A plane surface is inclined making an angle $\beta$ above the horizon. A bullet is fired with the point of projection at the bottom of the inclined plane with a velocity $u$ ; then the maximum range is given by:

• A. $\frac{u^2}{g}$
• B. $\frac{u^2}{g\left(1+sin\beta \right)}$
• C. $\frac{u^2}{g\left(1-sin\beta \right)}$
• D. $\frac{u^2}{g\left(1+cos\beta \right)}$

Answer 1

Answer: (B)

Suppose the particle be projected with a velocity $u$ making an angle $\theta$ with the horizontal. Suppose the particle strikes the inclined plane at A after time $T$. If $x$-axis is taken along the inclined plane and y-axis normal to the inclined plane. Then



$u_x=u$ cos $(\theta -\beta )$,

$u_y=u$ sin$(\theta -\beta )$

During the time of flight $T$, the displacement along y-axis is zero.

Using equation

$s_y=u_{y}t+\frac{1}{2}{a}_y{t}^2$

$0=u$ sin $(\theta -\beta )T+\frac{1}{2}(-gcos\beta )T^2$

$T=\frac{2usin(\theta -\beta )}{gcos\beta }$

Component of velocity along horizontal $=u$ cos $\theta$.

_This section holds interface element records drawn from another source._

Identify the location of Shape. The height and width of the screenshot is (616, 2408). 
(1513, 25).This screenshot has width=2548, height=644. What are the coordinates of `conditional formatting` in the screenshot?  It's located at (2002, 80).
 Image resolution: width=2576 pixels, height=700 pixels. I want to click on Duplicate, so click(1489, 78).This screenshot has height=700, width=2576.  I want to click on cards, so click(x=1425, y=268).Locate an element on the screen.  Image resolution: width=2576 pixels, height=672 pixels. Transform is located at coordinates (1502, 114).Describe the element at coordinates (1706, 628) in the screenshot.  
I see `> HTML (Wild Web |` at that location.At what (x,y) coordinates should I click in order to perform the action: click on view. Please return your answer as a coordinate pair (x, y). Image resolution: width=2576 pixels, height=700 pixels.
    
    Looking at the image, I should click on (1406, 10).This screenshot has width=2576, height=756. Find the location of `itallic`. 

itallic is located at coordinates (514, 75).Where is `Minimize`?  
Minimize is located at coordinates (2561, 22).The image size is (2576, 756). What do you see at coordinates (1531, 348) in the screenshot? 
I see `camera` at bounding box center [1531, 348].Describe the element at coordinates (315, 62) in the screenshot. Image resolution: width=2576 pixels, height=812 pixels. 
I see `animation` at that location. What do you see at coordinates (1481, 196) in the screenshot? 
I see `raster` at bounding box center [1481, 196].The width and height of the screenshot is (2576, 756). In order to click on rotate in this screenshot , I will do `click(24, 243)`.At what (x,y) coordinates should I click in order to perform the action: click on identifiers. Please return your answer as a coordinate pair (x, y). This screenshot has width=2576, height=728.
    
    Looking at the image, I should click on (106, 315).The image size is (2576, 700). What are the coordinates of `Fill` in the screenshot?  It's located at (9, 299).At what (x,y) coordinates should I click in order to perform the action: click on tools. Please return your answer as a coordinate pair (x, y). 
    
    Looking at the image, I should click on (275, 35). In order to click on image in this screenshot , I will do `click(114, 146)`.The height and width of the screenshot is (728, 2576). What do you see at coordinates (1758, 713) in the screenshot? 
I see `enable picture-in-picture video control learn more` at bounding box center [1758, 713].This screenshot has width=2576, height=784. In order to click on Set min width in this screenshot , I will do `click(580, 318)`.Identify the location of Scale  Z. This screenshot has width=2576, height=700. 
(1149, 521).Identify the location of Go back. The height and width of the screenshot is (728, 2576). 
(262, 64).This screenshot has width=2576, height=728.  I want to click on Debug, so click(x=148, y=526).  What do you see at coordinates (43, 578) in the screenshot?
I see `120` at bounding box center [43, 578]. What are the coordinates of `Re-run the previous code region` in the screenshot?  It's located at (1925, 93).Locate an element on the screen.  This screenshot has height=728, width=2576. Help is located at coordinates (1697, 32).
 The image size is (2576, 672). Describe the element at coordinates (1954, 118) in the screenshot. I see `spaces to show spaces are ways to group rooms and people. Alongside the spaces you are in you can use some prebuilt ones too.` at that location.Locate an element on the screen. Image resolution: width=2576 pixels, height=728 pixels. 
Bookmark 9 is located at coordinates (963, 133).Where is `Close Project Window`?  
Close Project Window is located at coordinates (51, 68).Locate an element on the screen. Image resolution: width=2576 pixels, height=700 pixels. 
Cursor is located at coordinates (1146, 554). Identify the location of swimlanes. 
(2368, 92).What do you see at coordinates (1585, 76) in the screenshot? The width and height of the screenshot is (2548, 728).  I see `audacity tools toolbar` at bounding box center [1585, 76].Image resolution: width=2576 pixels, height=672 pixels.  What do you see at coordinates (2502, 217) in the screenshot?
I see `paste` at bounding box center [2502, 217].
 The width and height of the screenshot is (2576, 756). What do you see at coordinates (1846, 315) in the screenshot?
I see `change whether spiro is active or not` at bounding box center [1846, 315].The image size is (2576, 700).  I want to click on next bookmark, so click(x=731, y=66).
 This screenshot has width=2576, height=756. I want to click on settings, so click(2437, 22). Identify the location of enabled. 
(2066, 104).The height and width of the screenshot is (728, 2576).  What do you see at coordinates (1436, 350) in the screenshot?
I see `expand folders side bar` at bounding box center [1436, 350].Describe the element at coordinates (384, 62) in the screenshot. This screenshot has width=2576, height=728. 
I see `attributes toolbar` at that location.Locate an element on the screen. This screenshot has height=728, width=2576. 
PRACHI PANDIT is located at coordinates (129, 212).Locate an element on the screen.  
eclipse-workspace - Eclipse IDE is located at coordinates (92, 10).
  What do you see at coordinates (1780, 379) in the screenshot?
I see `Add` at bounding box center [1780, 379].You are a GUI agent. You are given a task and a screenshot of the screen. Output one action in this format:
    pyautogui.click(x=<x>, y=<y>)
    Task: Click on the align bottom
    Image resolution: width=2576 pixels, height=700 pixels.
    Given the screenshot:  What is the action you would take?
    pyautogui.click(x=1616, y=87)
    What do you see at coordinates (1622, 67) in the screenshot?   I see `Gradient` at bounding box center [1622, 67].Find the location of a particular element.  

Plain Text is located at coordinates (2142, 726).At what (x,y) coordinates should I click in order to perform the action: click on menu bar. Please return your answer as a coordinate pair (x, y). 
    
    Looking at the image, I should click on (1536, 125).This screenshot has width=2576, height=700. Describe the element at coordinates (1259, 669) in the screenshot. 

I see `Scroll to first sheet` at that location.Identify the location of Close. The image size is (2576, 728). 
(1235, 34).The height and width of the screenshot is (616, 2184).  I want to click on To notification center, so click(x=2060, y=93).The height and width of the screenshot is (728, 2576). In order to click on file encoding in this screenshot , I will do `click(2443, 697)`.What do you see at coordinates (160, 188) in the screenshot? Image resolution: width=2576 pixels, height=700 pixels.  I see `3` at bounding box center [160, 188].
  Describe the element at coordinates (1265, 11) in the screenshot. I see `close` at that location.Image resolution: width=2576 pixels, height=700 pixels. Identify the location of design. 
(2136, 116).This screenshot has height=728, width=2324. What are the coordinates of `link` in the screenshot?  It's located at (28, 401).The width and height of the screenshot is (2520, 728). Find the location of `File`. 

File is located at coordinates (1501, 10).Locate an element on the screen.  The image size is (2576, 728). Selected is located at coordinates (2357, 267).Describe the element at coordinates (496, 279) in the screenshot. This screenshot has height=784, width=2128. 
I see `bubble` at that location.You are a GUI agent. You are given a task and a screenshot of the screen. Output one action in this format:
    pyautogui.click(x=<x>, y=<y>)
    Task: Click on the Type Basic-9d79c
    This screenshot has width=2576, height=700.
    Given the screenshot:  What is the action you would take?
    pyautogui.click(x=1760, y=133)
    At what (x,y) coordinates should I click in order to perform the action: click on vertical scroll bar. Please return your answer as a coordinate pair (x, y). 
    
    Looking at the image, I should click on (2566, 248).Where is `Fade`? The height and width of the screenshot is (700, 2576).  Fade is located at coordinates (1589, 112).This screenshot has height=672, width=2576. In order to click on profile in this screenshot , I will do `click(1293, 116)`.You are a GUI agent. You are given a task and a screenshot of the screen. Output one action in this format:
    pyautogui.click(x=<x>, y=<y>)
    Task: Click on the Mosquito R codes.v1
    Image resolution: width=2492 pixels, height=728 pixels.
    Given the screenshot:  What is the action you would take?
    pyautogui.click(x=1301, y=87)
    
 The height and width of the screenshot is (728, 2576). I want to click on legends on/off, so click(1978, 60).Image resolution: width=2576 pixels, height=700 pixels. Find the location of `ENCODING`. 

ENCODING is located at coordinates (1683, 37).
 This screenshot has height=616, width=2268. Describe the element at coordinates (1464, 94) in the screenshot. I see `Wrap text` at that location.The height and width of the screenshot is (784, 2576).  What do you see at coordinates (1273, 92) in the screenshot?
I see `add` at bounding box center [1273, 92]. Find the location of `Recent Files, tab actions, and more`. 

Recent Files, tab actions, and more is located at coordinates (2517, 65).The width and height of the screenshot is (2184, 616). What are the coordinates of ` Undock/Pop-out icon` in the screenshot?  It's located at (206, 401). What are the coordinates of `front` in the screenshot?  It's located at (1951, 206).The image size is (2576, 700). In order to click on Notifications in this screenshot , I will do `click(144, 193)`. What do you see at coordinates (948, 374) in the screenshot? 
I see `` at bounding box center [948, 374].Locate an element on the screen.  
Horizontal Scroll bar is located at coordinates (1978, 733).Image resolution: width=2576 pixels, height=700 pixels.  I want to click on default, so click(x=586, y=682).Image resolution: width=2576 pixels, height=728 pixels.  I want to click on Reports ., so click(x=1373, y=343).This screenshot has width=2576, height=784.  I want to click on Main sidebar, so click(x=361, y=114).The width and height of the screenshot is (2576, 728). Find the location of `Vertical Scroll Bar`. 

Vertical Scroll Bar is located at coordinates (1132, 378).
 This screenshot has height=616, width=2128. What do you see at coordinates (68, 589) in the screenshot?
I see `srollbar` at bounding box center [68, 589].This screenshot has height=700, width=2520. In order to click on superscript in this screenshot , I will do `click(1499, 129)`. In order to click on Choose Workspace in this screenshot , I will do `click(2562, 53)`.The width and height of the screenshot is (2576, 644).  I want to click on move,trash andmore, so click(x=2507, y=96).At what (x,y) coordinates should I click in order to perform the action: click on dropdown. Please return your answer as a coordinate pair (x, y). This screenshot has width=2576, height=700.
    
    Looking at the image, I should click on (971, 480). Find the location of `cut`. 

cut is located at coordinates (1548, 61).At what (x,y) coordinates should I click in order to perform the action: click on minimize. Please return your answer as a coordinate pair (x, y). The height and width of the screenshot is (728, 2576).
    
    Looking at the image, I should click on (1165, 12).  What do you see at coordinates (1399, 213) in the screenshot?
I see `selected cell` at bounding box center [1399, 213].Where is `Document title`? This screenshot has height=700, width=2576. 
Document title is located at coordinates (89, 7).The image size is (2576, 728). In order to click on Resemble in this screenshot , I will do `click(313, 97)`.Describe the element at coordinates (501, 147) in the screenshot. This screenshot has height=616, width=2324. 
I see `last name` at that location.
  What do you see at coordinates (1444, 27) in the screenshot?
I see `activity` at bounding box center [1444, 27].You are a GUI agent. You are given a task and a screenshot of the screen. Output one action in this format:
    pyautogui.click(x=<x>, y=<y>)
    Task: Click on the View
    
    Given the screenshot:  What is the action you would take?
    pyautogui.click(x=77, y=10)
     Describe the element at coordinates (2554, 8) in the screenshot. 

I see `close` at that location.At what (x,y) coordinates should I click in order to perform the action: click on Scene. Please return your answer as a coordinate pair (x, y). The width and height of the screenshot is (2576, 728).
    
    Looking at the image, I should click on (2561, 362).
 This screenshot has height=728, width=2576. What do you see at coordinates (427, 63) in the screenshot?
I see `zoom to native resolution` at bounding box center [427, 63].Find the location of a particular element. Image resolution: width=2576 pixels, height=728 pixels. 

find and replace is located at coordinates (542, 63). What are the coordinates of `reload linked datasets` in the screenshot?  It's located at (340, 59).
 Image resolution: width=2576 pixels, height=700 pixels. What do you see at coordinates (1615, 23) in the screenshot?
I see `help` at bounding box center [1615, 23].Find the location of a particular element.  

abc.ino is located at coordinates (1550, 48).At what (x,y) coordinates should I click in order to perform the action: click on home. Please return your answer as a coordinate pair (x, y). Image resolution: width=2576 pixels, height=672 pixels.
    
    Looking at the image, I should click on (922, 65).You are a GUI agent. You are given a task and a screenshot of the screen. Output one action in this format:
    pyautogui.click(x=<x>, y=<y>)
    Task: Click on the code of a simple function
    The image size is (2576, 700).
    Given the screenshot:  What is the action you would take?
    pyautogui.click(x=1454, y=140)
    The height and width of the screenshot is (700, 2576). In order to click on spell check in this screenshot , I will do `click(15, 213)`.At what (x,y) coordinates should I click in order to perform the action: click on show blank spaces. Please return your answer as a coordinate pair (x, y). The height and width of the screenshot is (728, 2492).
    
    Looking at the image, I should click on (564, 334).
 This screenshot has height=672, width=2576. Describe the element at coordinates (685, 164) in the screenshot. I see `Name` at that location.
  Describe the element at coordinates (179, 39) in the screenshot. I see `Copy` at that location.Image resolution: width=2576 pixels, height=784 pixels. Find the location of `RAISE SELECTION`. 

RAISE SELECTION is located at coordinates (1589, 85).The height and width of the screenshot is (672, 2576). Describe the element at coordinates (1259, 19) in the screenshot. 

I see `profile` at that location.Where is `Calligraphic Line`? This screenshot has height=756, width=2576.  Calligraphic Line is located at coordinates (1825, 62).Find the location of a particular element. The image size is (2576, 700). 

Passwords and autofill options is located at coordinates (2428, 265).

Distance covered along horizontal

$OB=(ucos\beta )T$

$=ucos\theta [\frac{2usin(\theta -\beta )}{gcos\beta }]$

$=\frac{2u^{2}cos\theta sin(\theta -\beta )}{gcos\beta }$

Range $R=OA$

$OA=\frac{OB}{cos\beta }$

$=\frac{2u^{2}cos\theta \sin (\theta -\beta )}{gco{s}^2\theta }$

$R=\frac{2u^{2}cos\theta sin(\theta -\beta )}{gco{s}^2\beta }$

$=[\frac{u^2}{gco{s}^2\beta }][2sin(\theta -\beta )cos\theta ]$

$=\frac{u^2}{gco{s}^2\beta }[\sin (2\theta -\beta )-\sin \beta ]$
For a given u and $\beta ,R$ is maximum, when sin $(2\theta -\beta )$ is maximum, i.e., when

sin $(2\theta -\beta )=1or2\theta -\beta =\frac{\pi }{2}$

or $2\theta =\beta +\frac{\pi }{2}$ or $\theta =\frac{\beta }{2}+\frac{\pi }{2}$

Hence, the angle of projection $\theta$, for maximum range up the inclined plane is given by

$\theta =\frac{\beta }{2}+\frac{\pi }{4}$

$R_{max}=\frac{u^2}{gco{s}^2\beta }[1-sin\beta ]$

$=\frac{u^2(1-sin\beta )}{g(1-si{n}^2\beta )}$

$=\frac{u^2}{g(1+sin\beta )}$